• _Aim of the task_
Without any of the pictures, set down the data below exactly.

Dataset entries
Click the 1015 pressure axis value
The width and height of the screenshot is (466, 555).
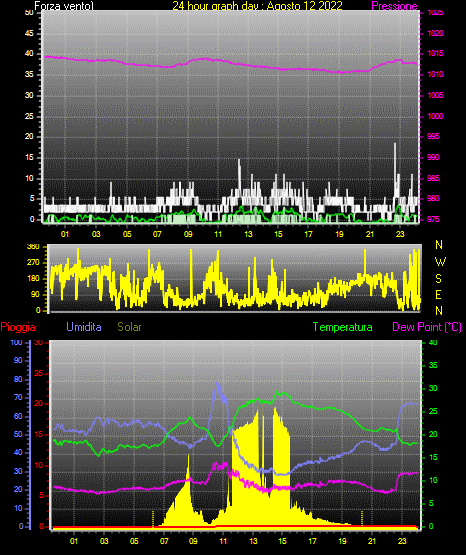point(435,54)
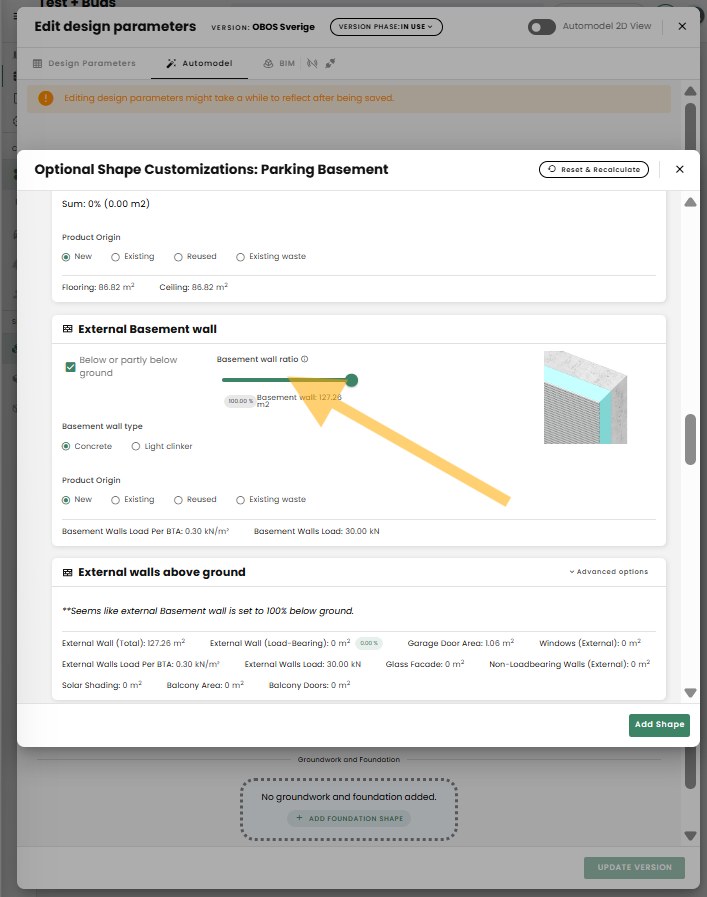The height and width of the screenshot is (897, 707).
Task: Click the basement wall 3D preview thumbnail
Action: coord(585,397)
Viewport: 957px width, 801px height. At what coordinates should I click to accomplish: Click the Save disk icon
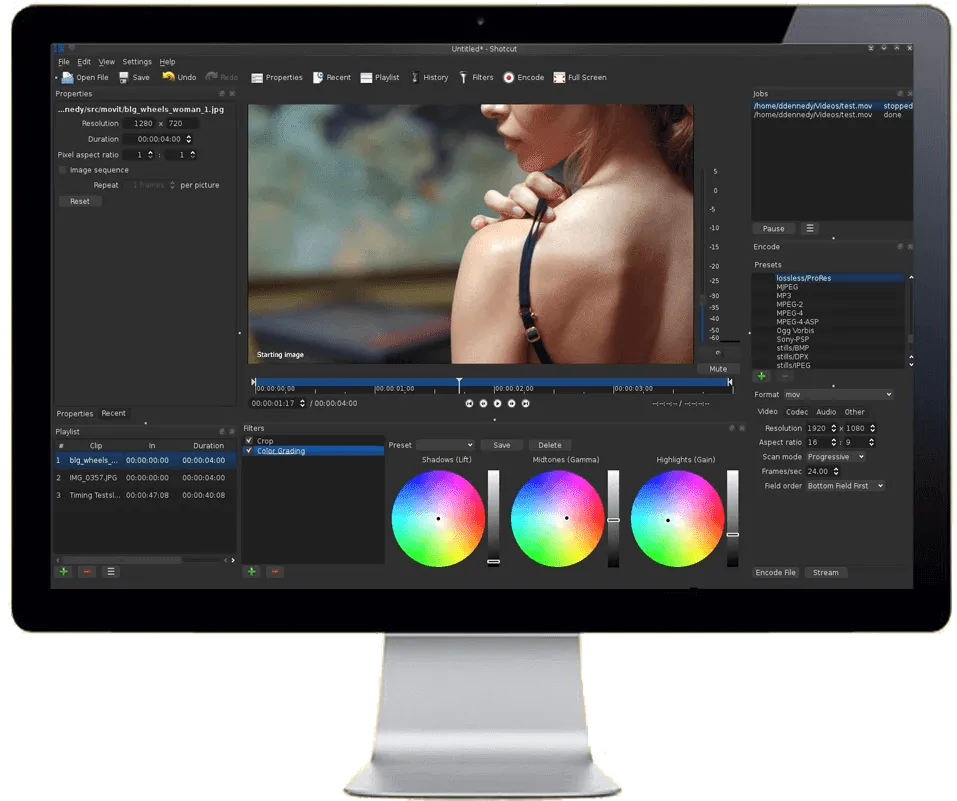pos(124,78)
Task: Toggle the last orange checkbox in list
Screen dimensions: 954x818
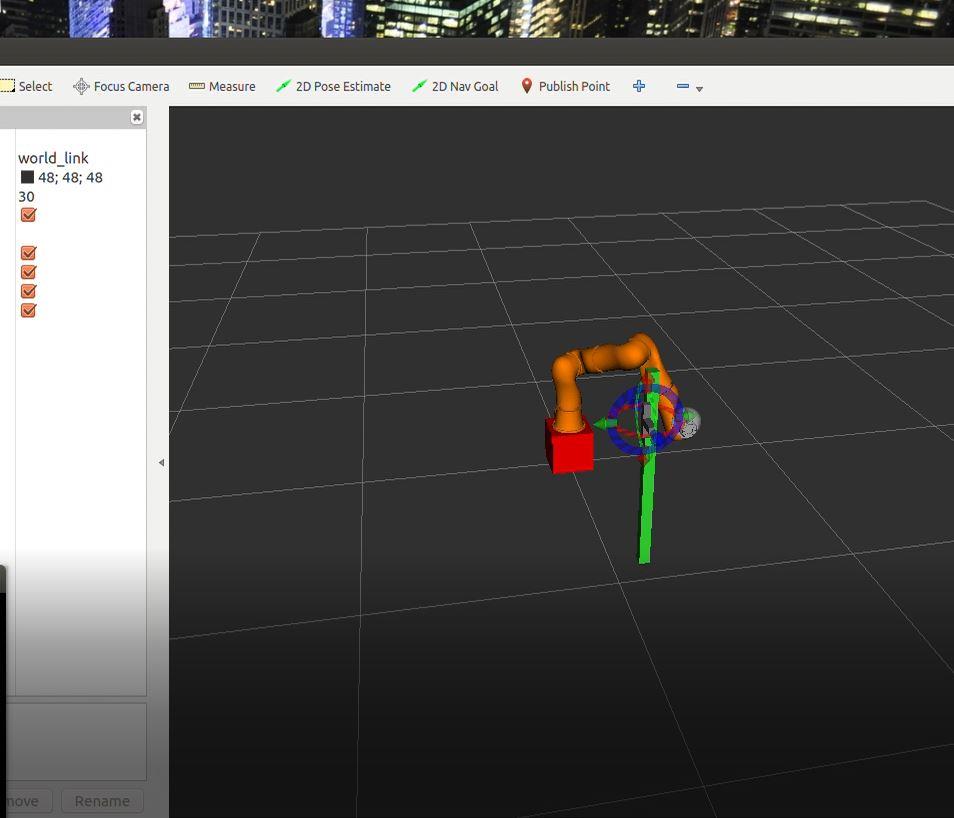Action: pos(29,310)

• _Solution to this exercise_
Click the 1015 pressure axis value
The width and height of the screenshot is (466, 555).
point(435,54)
The height and width of the screenshot is (897, 707).
Task: Click the basement wall 3D preview thumbnail
Action: coord(585,397)
Viewport: 957px width, 801px height. At what coordinates should I click to accomplish: Click the Save disk icon
pos(124,78)
Task: Toggle the last orange checkbox in list
Screen dimensions: 954x818
Action: pos(29,310)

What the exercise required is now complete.